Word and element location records

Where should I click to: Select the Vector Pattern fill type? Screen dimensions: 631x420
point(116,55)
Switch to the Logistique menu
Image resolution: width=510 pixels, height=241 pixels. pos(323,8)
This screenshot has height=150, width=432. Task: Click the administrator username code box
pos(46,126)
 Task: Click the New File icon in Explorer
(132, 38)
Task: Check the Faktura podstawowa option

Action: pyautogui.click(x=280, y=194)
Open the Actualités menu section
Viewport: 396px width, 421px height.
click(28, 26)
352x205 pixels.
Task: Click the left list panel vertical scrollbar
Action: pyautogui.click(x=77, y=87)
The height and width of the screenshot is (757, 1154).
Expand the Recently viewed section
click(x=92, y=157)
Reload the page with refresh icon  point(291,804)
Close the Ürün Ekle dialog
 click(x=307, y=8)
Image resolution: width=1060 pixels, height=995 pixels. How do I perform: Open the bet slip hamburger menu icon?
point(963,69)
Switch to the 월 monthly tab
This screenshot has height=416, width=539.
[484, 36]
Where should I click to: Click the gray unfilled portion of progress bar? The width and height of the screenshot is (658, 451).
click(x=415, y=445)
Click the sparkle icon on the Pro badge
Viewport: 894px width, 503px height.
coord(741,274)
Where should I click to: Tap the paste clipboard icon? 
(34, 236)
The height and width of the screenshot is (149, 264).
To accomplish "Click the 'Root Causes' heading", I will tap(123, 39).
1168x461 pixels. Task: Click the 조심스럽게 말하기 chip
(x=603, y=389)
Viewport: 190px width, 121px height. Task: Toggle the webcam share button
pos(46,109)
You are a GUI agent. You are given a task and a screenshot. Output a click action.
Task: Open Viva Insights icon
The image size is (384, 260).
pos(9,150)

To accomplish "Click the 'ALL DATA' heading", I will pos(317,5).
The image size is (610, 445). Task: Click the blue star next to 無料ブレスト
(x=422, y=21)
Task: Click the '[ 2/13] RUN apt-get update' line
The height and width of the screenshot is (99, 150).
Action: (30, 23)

▸ **Required work**:
Reproduce every line of the records above verbatim, from the first record to the last.

▸ **Response**:
Where should I click to: Select the Vector Pattern fill type? Screen dimensions: 631x420
point(116,55)
Switch to the Logistique menu
Image resolution: width=510 pixels, height=241 pixels. pos(323,8)
This screenshot has height=150, width=432. Task: Click the administrator username code box
pos(46,126)
 Task: Click the New File icon in Explorer
(132, 38)
Task: Check the Faktura podstawowa option

Action: pyautogui.click(x=280, y=194)
Open the Actualités menu section
Viewport: 396px width, 421px height.
click(28, 26)
352x205 pixels.
Task: Click the left list panel vertical scrollbar
Action: pyautogui.click(x=77, y=87)
The height and width of the screenshot is (757, 1154).
Expand the Recently viewed section
click(x=92, y=157)
Reload the page with refresh icon  point(291,804)
Close the Ürün Ekle dialog
 click(x=307, y=8)
Image resolution: width=1060 pixels, height=995 pixels. How do I perform: Open the bet slip hamburger menu icon?
point(963,69)
Switch to the 월 monthly tab
This screenshot has height=416, width=539.
[484, 36]
Where should I click to: Click the gray unfilled portion of progress bar? The width and height of the screenshot is (658, 451).
click(x=415, y=445)
Click the sparkle icon on the Pro badge
Viewport: 894px width, 503px height.
coord(741,274)
Where should I click to: Tap the paste clipboard icon? 
(34, 236)
The height and width of the screenshot is (149, 264).
To accomplish "Click the 'Root Causes' heading", I will tap(123, 39).
1168x461 pixels. Task: Click the 조심스럽게 말하기 chip
(x=603, y=389)
Viewport: 190px width, 121px height. Task: Toggle the webcam share button
pos(46,109)
You are a GUI agent. You are given a task and a screenshot. Output a click action.
Task: Open Viva Insights icon
The image size is (384, 260).
pos(9,150)

To accomplish "Click the 'ALL DATA' heading", I will pos(317,5).
The image size is (610, 445). Task: Click the blue star next to 無料ブレスト
(x=422, y=21)
Task: Click the '[ 2/13] RUN apt-get update' line
The height and width of the screenshot is (99, 150).
Action: (30, 23)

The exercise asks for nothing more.